Lightweight Myles (Fury) Jury improved his perfect record to 13-0 with a split decision over Montreal’s Mike (The Martian) Ricci (9-4) in the final fight of the undercard. The drab contest drew loud boos from the 15,504 in attendance and did little to pump up the volume immediately before the main card. The judges scored it 29-28, 28-29, 29-28 for Jury.

“That wasn’t the fight I was expecting at all!!!” tweeted White.

In contrast, Gagnon (10-2) posted a spectacular submission win over the previously unbeaten Dustin (The Diamond) Kimura. Gagnon bloodied Kimura’s face with his strikes and then pulled guard when Kimura (11-1) shot in for a takedown attempt, forcing the Hawaiian to tap out to a tight guillotine choke at 4:05 of the first round.

Gagnon, returning from a one-year layoff due to knee surgery, survived an early shot to the liver and some nasty leg kicks before taking it to Kimura. The Canadian earned a $50,000 bonus for submission of the night.

Makdessi (12-2) also looked sharp in knocking out Brazil’s Renee Forte (8-3) at 2:01 of the first round. Makdessi dropped Forte with a grazing right to the head and then punished him with a dozen more shots on the ground before Lavigne stepped in.

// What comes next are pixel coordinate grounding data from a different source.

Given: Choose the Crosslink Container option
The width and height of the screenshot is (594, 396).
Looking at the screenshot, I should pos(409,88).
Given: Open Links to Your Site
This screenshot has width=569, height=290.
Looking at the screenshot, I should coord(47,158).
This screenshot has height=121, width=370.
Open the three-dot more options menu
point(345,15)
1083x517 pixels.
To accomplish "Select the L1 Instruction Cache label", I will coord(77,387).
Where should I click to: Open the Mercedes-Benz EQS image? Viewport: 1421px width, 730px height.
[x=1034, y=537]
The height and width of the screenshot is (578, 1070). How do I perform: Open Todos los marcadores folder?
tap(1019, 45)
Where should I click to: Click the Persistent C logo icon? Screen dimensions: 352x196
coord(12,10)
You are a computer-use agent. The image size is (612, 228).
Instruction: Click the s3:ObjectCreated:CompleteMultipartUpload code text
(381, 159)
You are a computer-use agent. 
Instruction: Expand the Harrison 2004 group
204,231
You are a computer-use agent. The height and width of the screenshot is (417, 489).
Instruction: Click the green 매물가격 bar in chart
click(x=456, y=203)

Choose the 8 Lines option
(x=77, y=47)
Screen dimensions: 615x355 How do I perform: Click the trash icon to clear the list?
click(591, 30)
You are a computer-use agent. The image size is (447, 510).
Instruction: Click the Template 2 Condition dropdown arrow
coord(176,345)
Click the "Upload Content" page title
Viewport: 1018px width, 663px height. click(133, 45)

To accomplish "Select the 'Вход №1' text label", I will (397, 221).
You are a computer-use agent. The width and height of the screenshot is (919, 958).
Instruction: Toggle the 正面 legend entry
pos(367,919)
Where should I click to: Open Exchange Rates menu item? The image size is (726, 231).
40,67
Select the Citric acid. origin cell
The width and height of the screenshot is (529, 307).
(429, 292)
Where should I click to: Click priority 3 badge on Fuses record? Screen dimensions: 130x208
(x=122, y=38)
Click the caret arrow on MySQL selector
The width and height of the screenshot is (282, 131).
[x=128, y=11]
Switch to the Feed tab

Heavyweight Brendan (The Hybrid) Schaub choked out Matt Mitrione in a battle of former football players. Schaub put Mitrione to sleep at 4:06 of the first round with a D’Arce choke.

Both fighters had pointed fingers and talked trash leading up to the bout but they hugged afterwards.

Mitrione (6-3) played six season in the NFL with the Vikings and Giants while Schaub (11-3) had a cup of coffee with the Bills and spent time in the Arena Football League.

Welterweight Stephen (Wonderboy) Thompson (8-1) knocked out Chris (The Menace) Clements of London, Ont., at 11:27 of the second round. Clements (11-5 with one no contest), in his first action since July 2012 due to shoulder surgery, saw his six-fight win streak ended. He said later he hurt his knee backstage before the show.

Brazil bantamweight Wilson Reis (17-4) used his grappling skills to control Montreal veteran Ivan (The Pride of El Salvador) Menjivar (25-11) en route to a unanimous 29-28 decision.

Michel (Tractor) Prazeres (17-1), in his first outing at lightweight, earned a split (28-29, 29-28, 29-28) decision over Jesse (The Bodysnatcher) Ronson of London, Ont. Ronson (13-3) was game in his UFC debut, but could not get his striking game going until it was too late and was outclassed on the grappling front. The loss snapped an eight-fight win streak.

Bantamweight Alex (Bruce Leroy) Caceres (9-5-0 with one no contest) used his superior striking skills to win a split (29-28, 28-29, 29-28) decision and hand Winnipeg’s Roland Delorme (9-2 with one no contest) his first loss in five UFC fights.

Polish heavyweight Daniel Omielanczuk (16-3-1 with one no contest) knocked out Austrian Nandor (The Hun) Guelmino (11-5-1), a former bodyguard, at 3:18 of the third round in a battle of UFC debutantes.

The card was the UFC’s fourth in Toronto and 14th in Canada.